Bug #2873
closedXmipp2 CL2D class averages summary page does not always correctly map the class averages to the underlying stack of raw particles
0%
Don't request more than 64 classes from a CL2D calculation
Description
This is a somewhat odd bug that was noticed by Gabe Ozorowski. It can be most-easily demonstrated with the following data set in project 444 (RHoffman - testing) session 14jul28b. (Anyone that can't view that project/session that wants to, please email me. I've attached a graphic that should suffice.)
I ran the same CL2D calculation, once stopping at 32 classes, and once continuing to 256 classes. "Level 4" of the 256-class calculation also has 32 classes.
So the summary page for the 32-class calculation:
http://longboard.scripps.edu/gammamyamiweb/processing/viewstack.php?expId=13761&clusterId=15&file=/gpfs/group/em/appion/rmhoff/14jul28b/align/cl2d1/part14jul28o16_level_04_.hed
and for "level 4" of the 256-class calculation:
http://longboard.scripps.edu/gammamyamiweb/processing/viewstack.php?expId=13761&clusterId=20&file=/gpfs/group/em/appion/rmhoff/14jul28b/align/cl2d2/part14jul29r01_level_04_.hed
should have the same results (varying only in whatever random seeding is associated with a CL2D run.)
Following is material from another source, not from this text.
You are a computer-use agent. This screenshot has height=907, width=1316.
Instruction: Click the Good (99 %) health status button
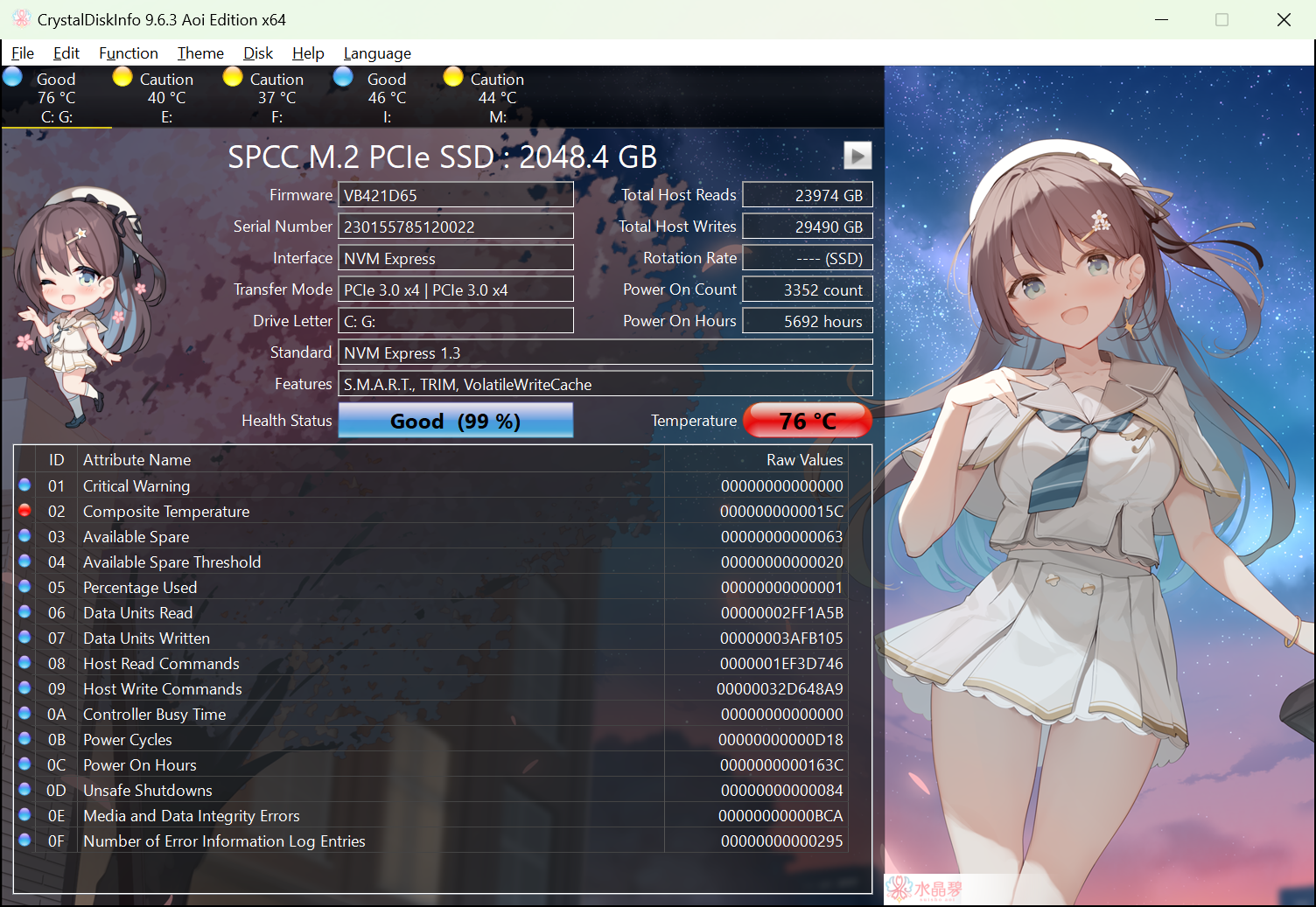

Indeed, the images displayed on those two links are nearly identical (see cl2dbug.png, attached.) But the single particles correctly correspond to the class average in the 32-class example (top part of figure, annotated with green arrows) and do not correctly correspond for the level-4-of-256-class example (bottom part of figure, annotated with red arrows.)
From looking at this yesterday, we think there's some reason to suspect that it isn't a problem with CL2D but with the post-processing required to generate these summaries.
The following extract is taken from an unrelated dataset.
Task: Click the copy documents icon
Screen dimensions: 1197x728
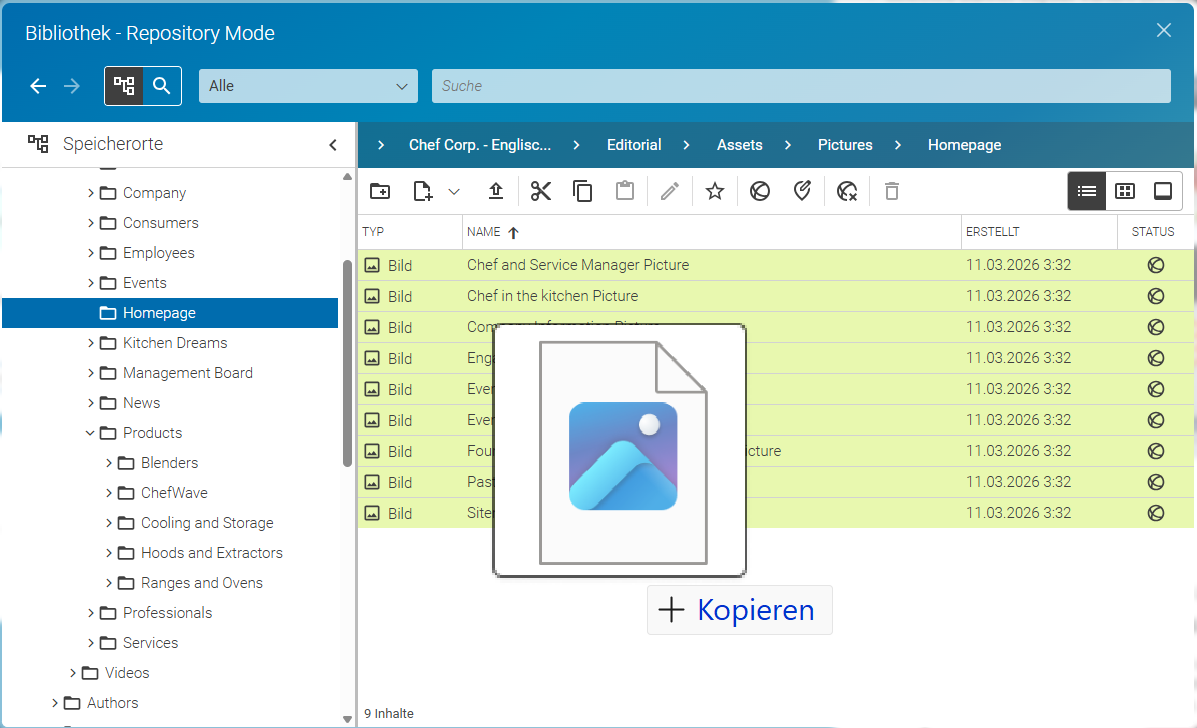Action: (x=582, y=191)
It's a pernicious problem because the incorrectly-mapped single particles will also get transferred to any substacks. We've found this problem for any (Appion-bassed Xmipp2) CL2D calculation that gives more than 64 classes. Confirmation from Dmitry and any others watchers is desirable.
Files
Updated by Dmitry Lyumkis over 10 years ago
strange ... actually every cluster is wrong in Cl2D2 (2,4,8, up to 256), whereas all of them are correct in CL2D1. I don't have this issue in the recent CL2D data that I've processed. I'm inclined to think that something else might be messed up with the records (or job?) rather than the post-processing. How come there's no job file in either of those directories? I wanted to check the difference there, but didn't see a .job file.
Updated by Ryan Hoffman over 10 years ago
- File cl2d cl2d added
- File cl2d.e5564585 cl2d.e5564585 added
- File cl2d.o5564585 cl2d.o5564585 added
Do the .job files get generated if the command was run from a manually-submitted batch script?
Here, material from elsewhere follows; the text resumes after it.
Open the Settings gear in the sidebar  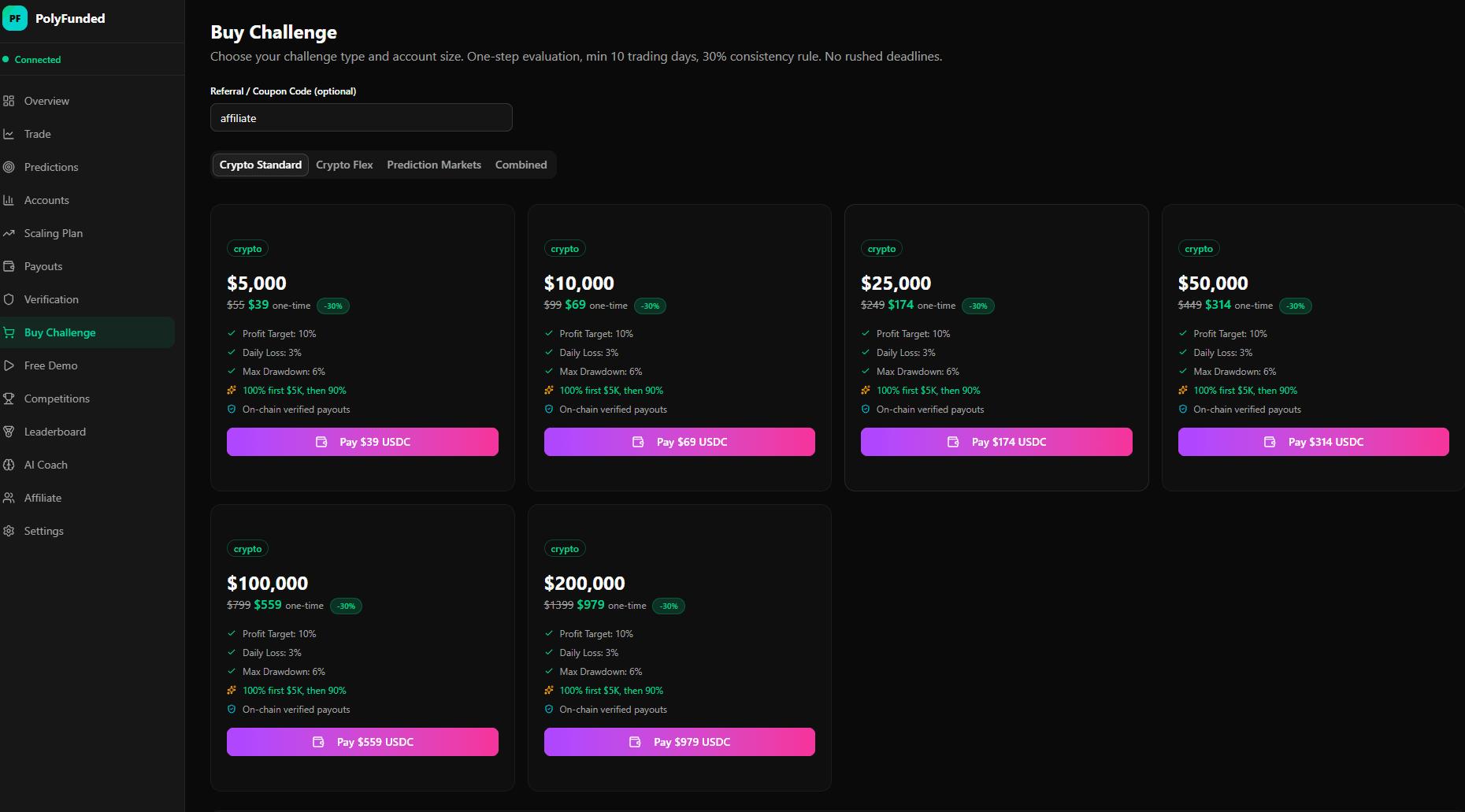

I've attached the PBS script and the log files for the 256-class calculation. I think I ran the 32-class companion calculation on an interactive node, so I think I lost the STDERR.
Updated by Sargis Dallakyan about 10 years ago
- Related to Bug #2880: cl2d jobs won't run added
Updated by Sargis Dallakyan about 10 years ago
- Status changed from New to In Test
- Assignee changed from Dmitry Lyumkis to Ryan Hoffman
I have recently made a revision (r18592) that might provide a fix for this. This wasn't indeed a problem with CL2D but with the post-processing required to generate these summaries. We did a great teamwork to figure out that this was related to the file system used and the way pytohn's glob function returns directory listings. Please try again using myami/trunk and close this issue if the test passes.
Updated by Ryan Hoffman about 10 years ago
- Status changed from In Test to Closed
Gabe and I have independently confirmed that the bug is resolved. Thanks very much.